EXERCISE OBJECTIVE — Print exactly what appears from the line containing "Where should I" through the final line of the data below, pictures excluded.

Data records

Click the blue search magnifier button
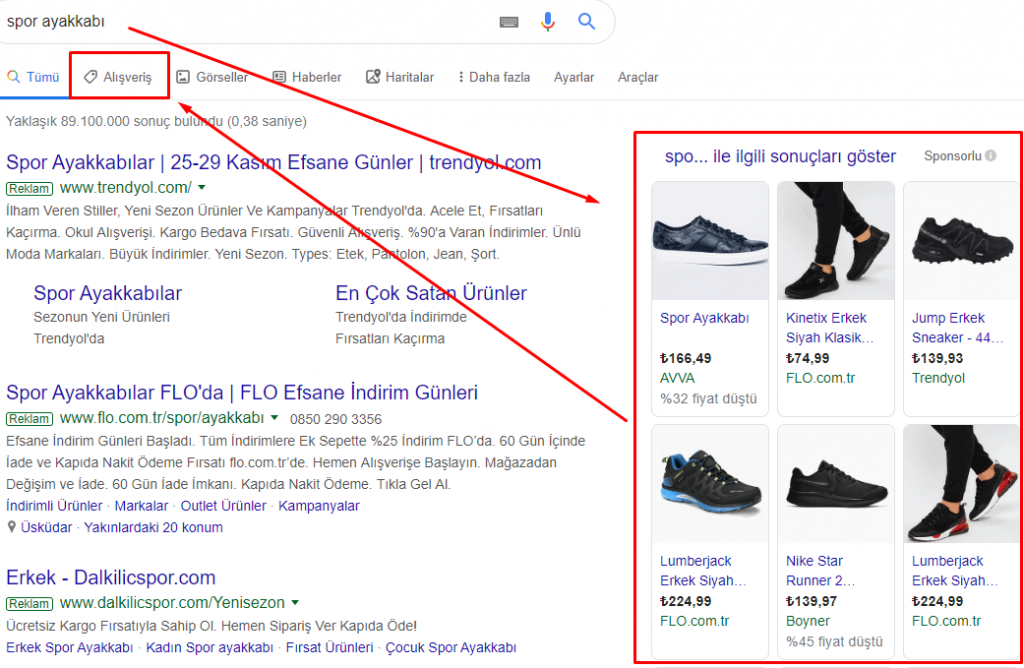Viewport: 1024px width, 668px height. coord(587,21)

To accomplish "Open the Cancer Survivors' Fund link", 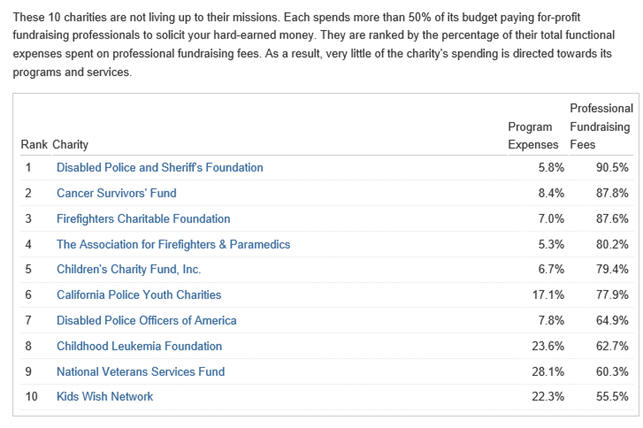I will (116, 193).
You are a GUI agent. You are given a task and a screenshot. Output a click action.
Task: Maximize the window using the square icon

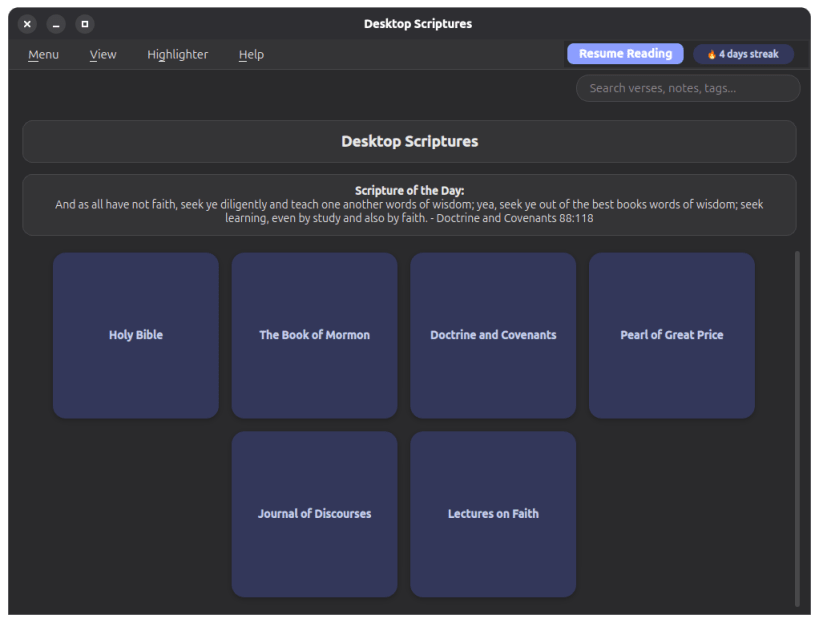click(85, 24)
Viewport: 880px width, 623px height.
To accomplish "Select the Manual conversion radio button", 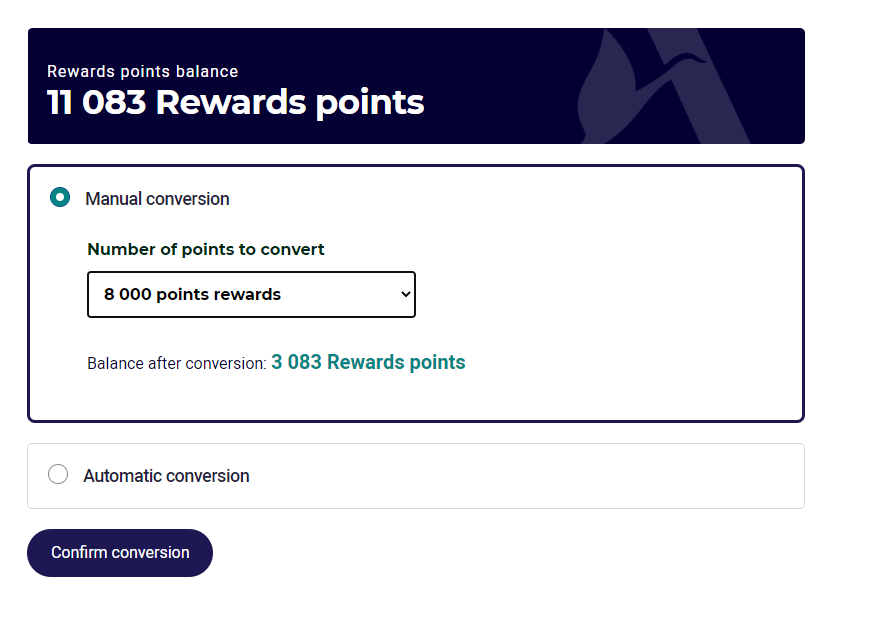I will click(x=60, y=198).
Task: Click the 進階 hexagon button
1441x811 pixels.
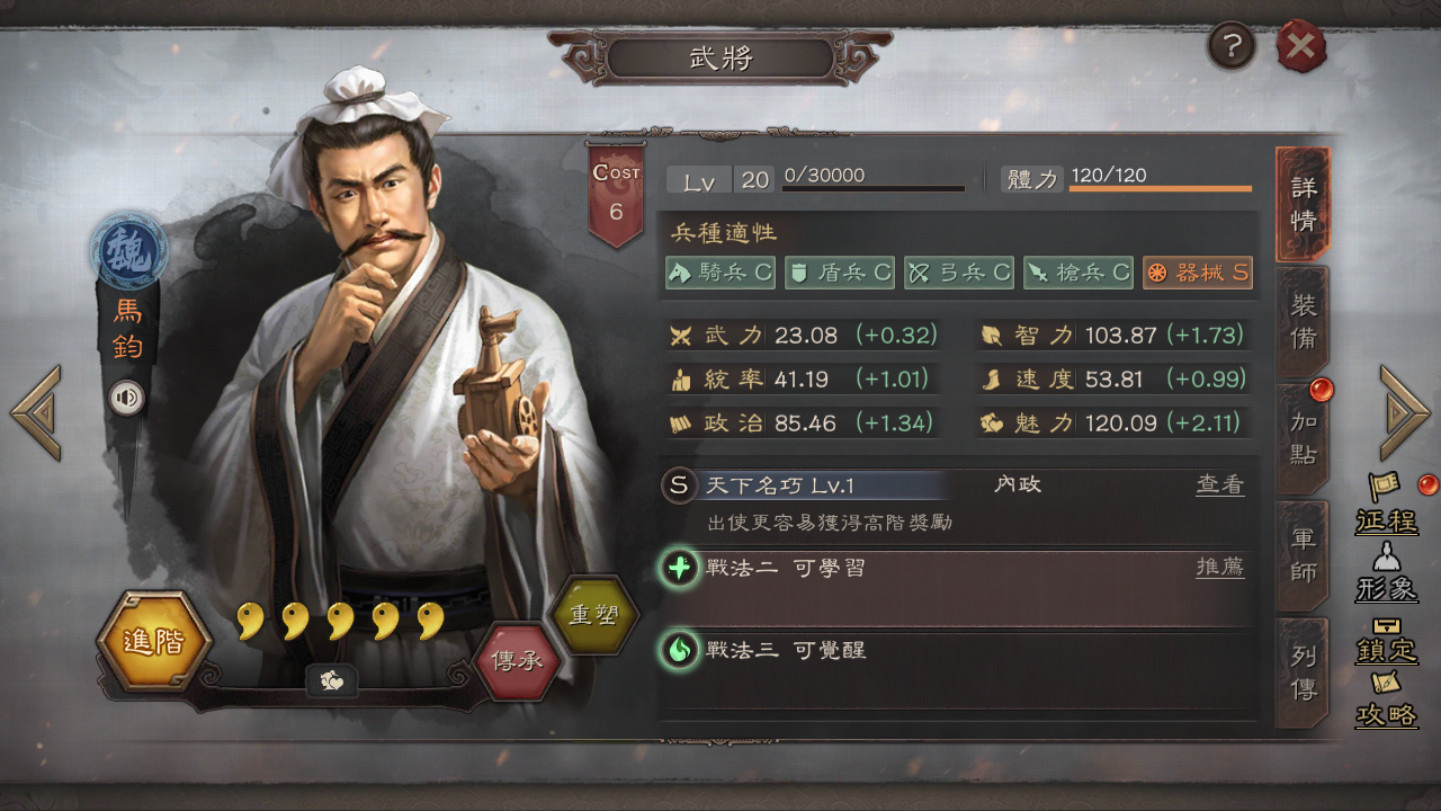Action: click(x=155, y=642)
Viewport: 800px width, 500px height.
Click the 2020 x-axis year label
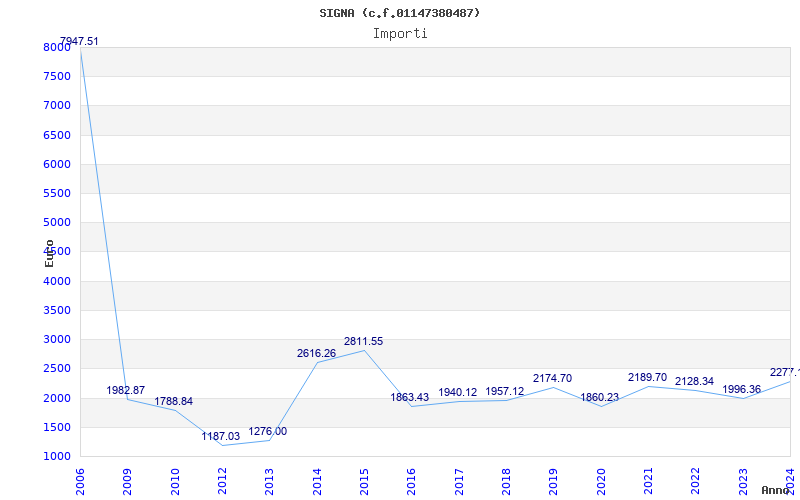601,481
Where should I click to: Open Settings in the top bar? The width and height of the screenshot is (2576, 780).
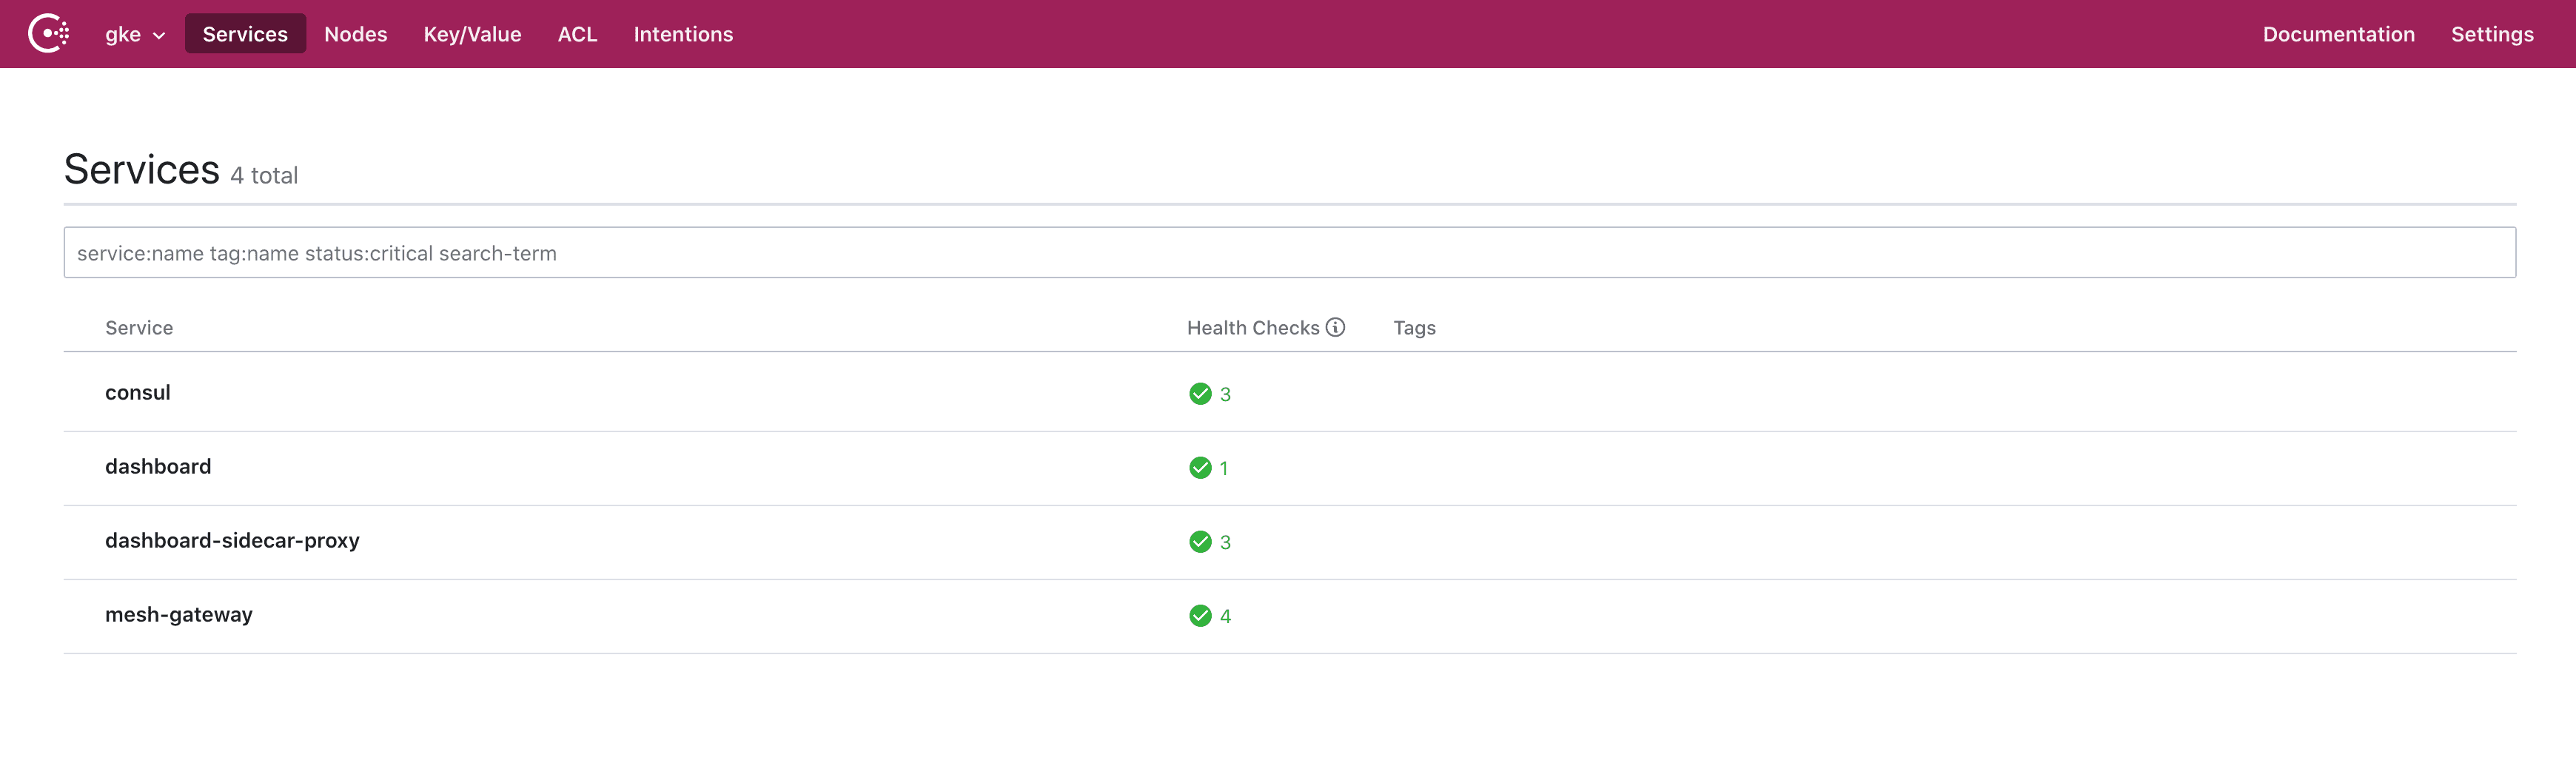coord(2491,34)
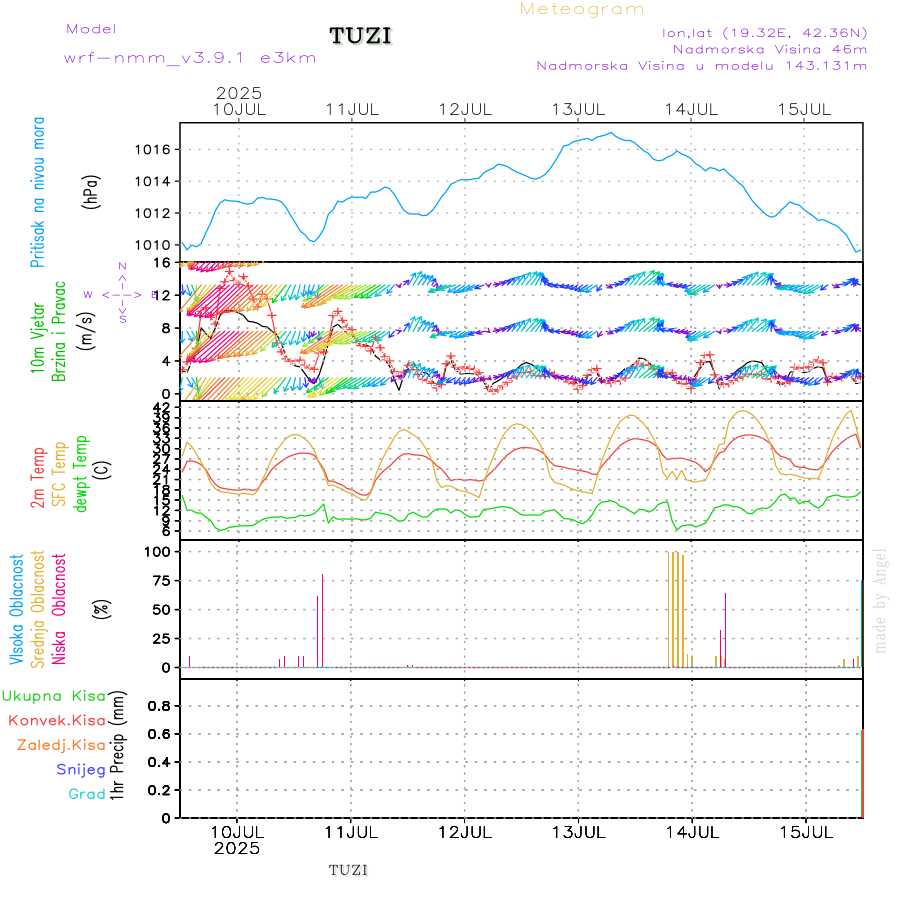The image size is (900, 900).
Task: Select Konvek.Kisa in precipitation legend
Action: (56, 720)
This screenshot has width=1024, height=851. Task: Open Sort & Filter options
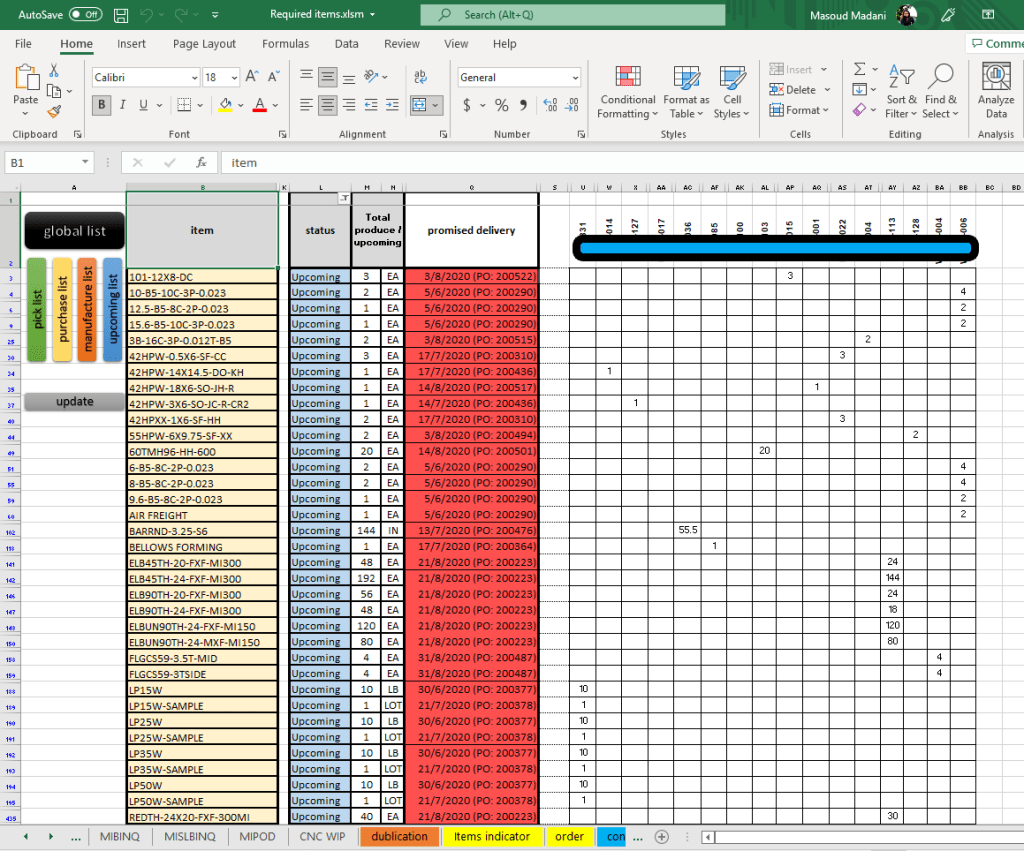(901, 92)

SOLVED PROBLEM —
Where should I click to: Open Settings in the top bar? The width and height of the screenshot is (2576, 780).
coord(2491,34)
The image size is (900, 900).
Task: Select Konvek.Kisa in precipitation legend
Action: (56, 720)
This screenshot has width=1024, height=851. Task: Open Sort & Filter options
(901, 92)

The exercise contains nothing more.